Guys! I’m back! The story I am going to tell you today is about ‘the Global Financial Crisis (GFC)’. You might think, ‘it’s already a famous story’, as having heard a lot about it since 2008. Yes, I know that you’ve been exposed to lots of news on GFC, but please hear me out carefully again. Why? GFC is still on-going, and there is a hot issue rising these days!

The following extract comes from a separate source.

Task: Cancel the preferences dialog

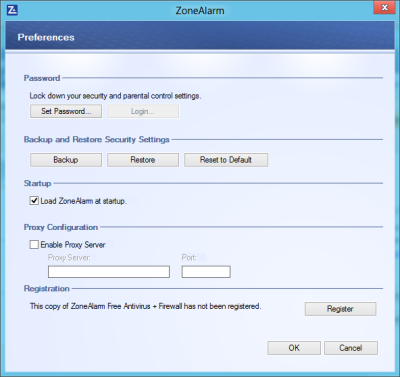Action: click(351, 348)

On August 2, 2012 there was an announcement by the president of ECB (European Central Bank), Mario Draghi, saying that he will implement every possible measure to stabilize the Euro Zone. The main measure he is propelling is purchasing more government bonds. However, despite his exceptional proposal, investors’ attention is focused on the policy stance by Germany. The Prime Minister of Germany, Angela Merkel, said that she will provide full supports to ECB. However, despite Merkel’s saying, Bundesbank, the Central Bank of Germany, is consistently objecting to purchasing government bonds of other EU nations. According to the Reuters, Bundesbank is to go against Euro Zone to avoid any serious risk; it seems that Bundesbank regards purchasing the government bonds as distressed-debts.

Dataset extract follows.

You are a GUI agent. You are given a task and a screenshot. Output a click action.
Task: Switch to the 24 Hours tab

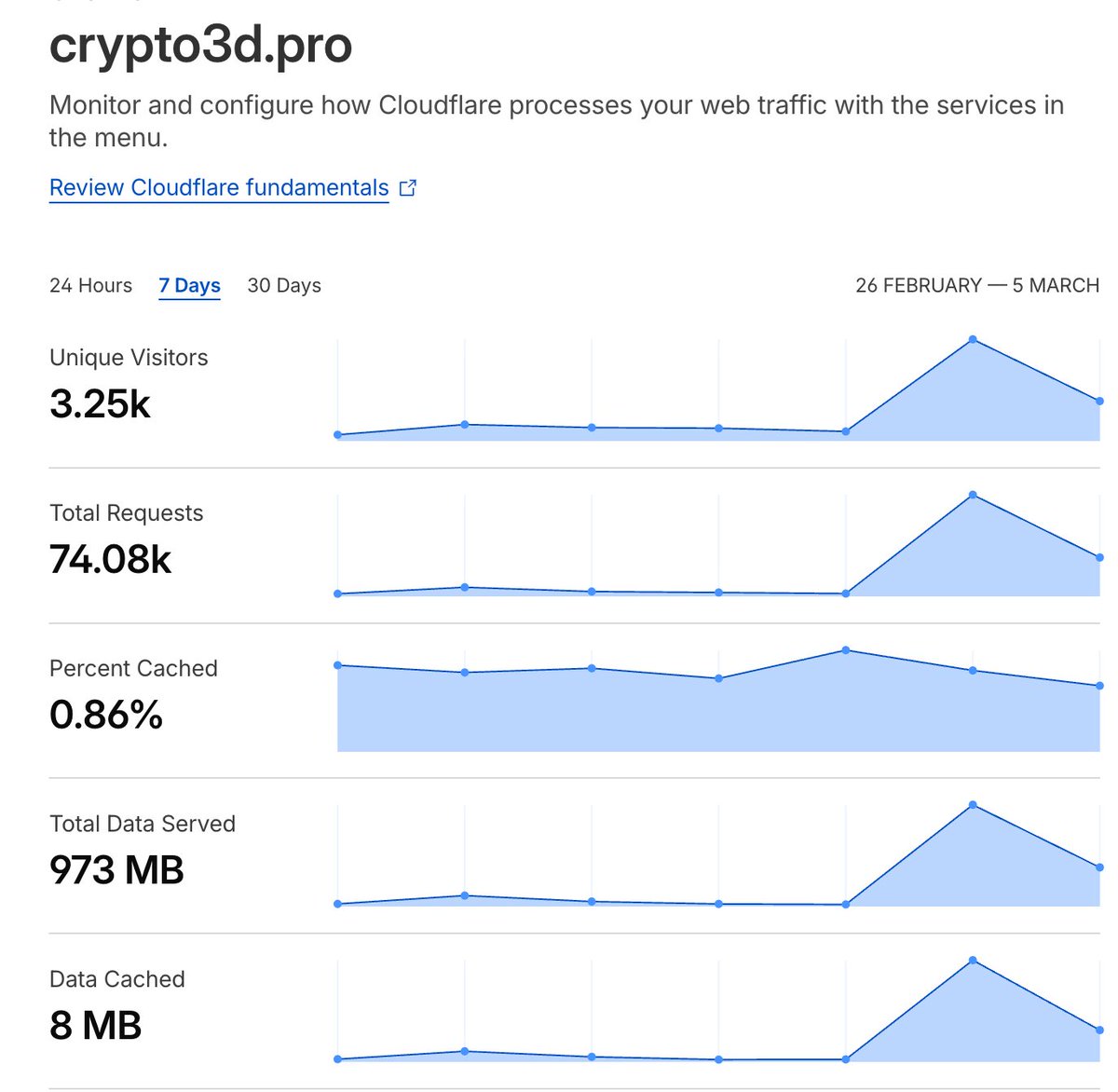pos(90,285)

According to the report published by Bundesbanks, interchanging callable risks should be decided by the government and parliament, in other words, they are not supposed to use capital funds of the central bank. The reason why all the investors and ECB are feeling different of the Bundesbank is probably because the Bundesbank owns the largest stake of ECB and at the same time, Germany is the biggest creditor nation.
CNBC broadcasting company announced that ECB is indeed aware of the fact that it needs to purchase government bonds of other nations at financial risks. However, it is unlikely for Bundesbank to purchase other nations’ government bonds, being worried about a possible slowing-down of domestic economy in Germany. Bundesbank’s monthly report says that they firmly trust the financial capabilities of Germany, while recognizing that the strong financial basis may not last forever. The report adds that, ‘the government is the principal agent with authorities to arrange financial affairs.’

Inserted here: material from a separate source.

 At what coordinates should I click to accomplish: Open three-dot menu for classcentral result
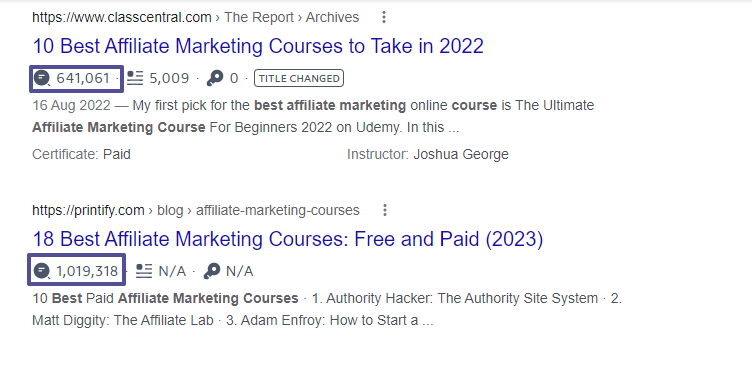pyautogui.click(x=384, y=17)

What do you guys think about this situation? It should be such a hard decision for Bundesbank to decide which stance it will take. Bundesbank should be careful to balance out its measures between polices for domestic economy and EU affairs. The current financial crisis in Europe warns Germany of risks all around Europe, which may become a threat to Germany as well. The foremost important thing is cooperation between the German government and Bundesbank, so as to come up with ‘one-voice’. If the German government wants to hold its position to help ECB, it needs to persuade Bundesbank by providing reasonable benefits.